Area Method for Error
Another error method we explored in this project is an area-based method. To start this process, we can overlay the original polyline and the generated polyline. Then, we can determine the area between the two, counting all regions as positive area. Essentially, this means that if we take values inside a polyline to be negative and outside a polyline to be positive, the area counted as error consists of the set of all regions where the sign of the original polyline’s SDF is not equal to the sign of the generated polyline’s SDF. The resultant area corresponds to the error of the reconstruction.
Here is a simple example of this area method using two quadrilaterals. The area between them is represented by their union (all blue area) with their intersection (the darker blue triangle) removed:
Here is an example of the area method applied to a star, with the area quantity corresponding to error printed at the top:
Inherent Error Function
We define the error function between the reconstructed polyline and the zero level set (ZLS) of a given signed distance function (SDF) as:
$$
\mathrm{Error}=\frac{1}{|S|} \sum_{s \in S} \mathrm{sdf}(s)
$$
Here, \(S\) represents a set of sample points from the reconstructed polyline generated by the marching squares algorithm, and \(|\mathrm{S}|\) denotes the cardinality of this set. The sample points include not only the vertices but also the edges of the reconstructed polyline.
The key advantage of this error function lies in its simplicity and directness. Since the SDF inherently encodes the distance between any query point and the original polyline, there’s no need to compute distances separately as required in Hausdorff or Chamfer distance calculations. This makes the error function both efficient and well-suited to our specific context, providing a more streamlined and integrated approach to measuring the accuracy of the reconstruction.
Note that one variant one can consider is to square the \(\mathrm{sdf}(s)\) part to get rid of the signed nature, because the signs can cancel with each other for the reconstructed polyline is not always entirely inside the ground truth or entirely cotains the ground truth.
Below are one experiment we did for computing using this inherent error function, the unsquared one. We let the circle sdf be fixed and let the square sdf “escape” from the circle in a constant speed of \(0.2\). That is, we used the union of a fixed circle and a square with changing position as a series of shapes to do analysis. We then draw with color map used in this repo for the ground truths and the marching square results using the common color map.
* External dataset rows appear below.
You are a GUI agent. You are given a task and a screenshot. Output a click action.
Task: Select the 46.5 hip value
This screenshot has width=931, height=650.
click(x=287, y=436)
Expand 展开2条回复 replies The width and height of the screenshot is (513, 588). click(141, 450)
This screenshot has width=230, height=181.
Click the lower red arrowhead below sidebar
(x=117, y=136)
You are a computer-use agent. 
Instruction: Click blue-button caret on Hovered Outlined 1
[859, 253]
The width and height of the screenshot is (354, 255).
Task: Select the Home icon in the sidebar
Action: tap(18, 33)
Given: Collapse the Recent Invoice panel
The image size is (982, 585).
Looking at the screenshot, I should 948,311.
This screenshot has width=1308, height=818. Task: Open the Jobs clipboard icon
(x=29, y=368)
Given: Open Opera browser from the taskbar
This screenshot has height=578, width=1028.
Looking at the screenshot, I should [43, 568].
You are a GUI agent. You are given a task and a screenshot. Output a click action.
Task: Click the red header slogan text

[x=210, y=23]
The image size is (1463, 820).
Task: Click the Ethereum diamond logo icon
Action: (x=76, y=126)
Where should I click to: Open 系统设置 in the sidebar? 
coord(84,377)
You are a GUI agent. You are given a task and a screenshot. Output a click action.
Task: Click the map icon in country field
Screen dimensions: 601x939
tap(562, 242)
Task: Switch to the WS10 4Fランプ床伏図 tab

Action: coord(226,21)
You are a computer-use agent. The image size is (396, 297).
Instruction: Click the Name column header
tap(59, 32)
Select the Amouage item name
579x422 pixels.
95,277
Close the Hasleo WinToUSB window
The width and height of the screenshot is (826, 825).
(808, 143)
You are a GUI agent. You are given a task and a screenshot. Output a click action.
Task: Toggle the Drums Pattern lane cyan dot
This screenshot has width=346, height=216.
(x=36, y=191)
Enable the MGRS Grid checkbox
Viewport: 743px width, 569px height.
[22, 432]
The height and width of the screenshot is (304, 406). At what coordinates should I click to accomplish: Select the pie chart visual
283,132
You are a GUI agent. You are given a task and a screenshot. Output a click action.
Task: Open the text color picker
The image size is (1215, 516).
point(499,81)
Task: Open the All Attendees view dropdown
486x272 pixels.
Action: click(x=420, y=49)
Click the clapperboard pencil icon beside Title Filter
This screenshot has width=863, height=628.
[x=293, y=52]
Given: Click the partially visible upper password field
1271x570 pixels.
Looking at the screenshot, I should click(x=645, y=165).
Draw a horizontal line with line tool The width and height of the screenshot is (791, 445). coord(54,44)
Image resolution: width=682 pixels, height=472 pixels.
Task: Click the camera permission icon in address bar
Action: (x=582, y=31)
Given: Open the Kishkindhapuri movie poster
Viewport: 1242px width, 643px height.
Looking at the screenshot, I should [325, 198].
The inherent error of each union After several trials, one simple observation drawn from this escapaing motion is that when two shapes are more confounding with each other, as in the initial stage, the error is higher; and when the image starts to have two separated connected components, the error rises again. The first one can perhaps be explained by what the paper pointed out as pseudo-sdfs, and the second one is perhaps due to occurence of multipal components.
Here is another experiment. We want to know how well this method can simulate the physical characteristics of an object’s rugged level. We used a series of regular polygons. Although the result is theoretically unintheresting as the errors are all nearly zero, this is visually conformting.